Adnan apoyó el filo del cuchillo en el cuello del sicario, apretando hasta hacer brotar un hilo de sangre.

—Te ataré a mi caballo y te arrastraré hasta palacio, y allí te entregaré a mi guardia. Te aseguro que ellos te harán hablar.

Yusuf pareció rendirse, su cuerpo estaba laso bajo el del sultán y entrecerraba los ojos, como dispuesto a recapitular.

Adnan lo miró, considerando sus opciones. Al fin se puso en pie, sin dejar de amenazarle con el cuchillo.

—¡Vamos! ¡Levántate!

Más rápido que un parpadeo, el sicario se levantó de un salto, lanzándose hacia delante, dispuesto de nuevo a la lucha. La daga se interpuso en su camino, clavándose en su pecho.

Cayó de rodillas, bajó la mirada contrariada del sultán, que soltó el cuchillo. El sicario logró arrancárselo del pecho, mirando fascinado el chorro de sangre que brotaba entre sus costillas. Estaba muerto ya, pero sonreía satisfecho.

—Es un honor, mi sultán…

Se desplomó sobre la arena, jadeando, y en pocos segundos más todo hubo terminado.

Adnan tiró el cuchillo al mar, lanzándolo sobre su cabeza con toda su fuerza. Rabioso, maldijo su suerte mientras se acercaba a la orilla, donde se arrodilló para lavar la sangre del sicario.

Era espantoso arrebatar una vida así, con sus propias manos, pero más lo era sabiendo que la muerte de Yusuf no serviría para nada. El hombre tenía su propio código del honor, y prefirió morir antes que revelar el nombre de la persona que le había pagado para matarle.

En un momento de desesperación, Adnan se preguntó cuántos más tendrían que morir antes de que lograse descubrir quién le odiaba tanto, quién envenenaba los dulces de sus hijos, quién vigilaba sus entradas y salidas para tener aquella oportunidad de enviarle un asesino pagado.

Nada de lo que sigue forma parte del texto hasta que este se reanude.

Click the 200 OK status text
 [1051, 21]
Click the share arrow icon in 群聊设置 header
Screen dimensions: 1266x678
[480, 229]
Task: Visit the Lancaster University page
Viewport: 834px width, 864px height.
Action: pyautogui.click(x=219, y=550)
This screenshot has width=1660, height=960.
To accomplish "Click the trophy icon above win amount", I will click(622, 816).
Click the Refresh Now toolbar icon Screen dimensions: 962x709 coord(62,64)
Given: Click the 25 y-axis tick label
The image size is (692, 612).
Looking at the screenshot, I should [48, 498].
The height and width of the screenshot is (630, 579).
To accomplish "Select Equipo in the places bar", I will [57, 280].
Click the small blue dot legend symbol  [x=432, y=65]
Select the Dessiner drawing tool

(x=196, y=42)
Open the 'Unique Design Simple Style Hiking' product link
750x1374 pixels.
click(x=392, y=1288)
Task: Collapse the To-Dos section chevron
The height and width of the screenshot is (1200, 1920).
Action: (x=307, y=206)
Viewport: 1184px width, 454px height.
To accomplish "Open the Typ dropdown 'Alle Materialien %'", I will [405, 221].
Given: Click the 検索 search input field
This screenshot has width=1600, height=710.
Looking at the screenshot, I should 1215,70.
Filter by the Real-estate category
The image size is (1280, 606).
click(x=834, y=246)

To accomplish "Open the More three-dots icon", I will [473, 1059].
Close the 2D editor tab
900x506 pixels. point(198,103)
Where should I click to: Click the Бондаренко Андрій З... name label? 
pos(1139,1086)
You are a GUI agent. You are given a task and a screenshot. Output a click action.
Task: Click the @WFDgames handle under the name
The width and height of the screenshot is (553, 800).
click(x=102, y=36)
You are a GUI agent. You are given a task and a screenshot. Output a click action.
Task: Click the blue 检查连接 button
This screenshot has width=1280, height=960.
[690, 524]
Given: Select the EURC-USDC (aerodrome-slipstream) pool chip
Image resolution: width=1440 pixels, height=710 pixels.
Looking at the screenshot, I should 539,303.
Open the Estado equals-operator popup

Por fin logró recuperar su cordura y volvió a caminar hasta su caballo, dispuesto a regresar a palacio con el cadáver de Yusuf, el sicario. Quizá alguien pudiera reconocerle y eso le daría alguna información de importancia. En todo caso, serviría de advertencia para que su enemigo recapacitase.

Tal vez la próxima vez no le mandaría un hombre solo.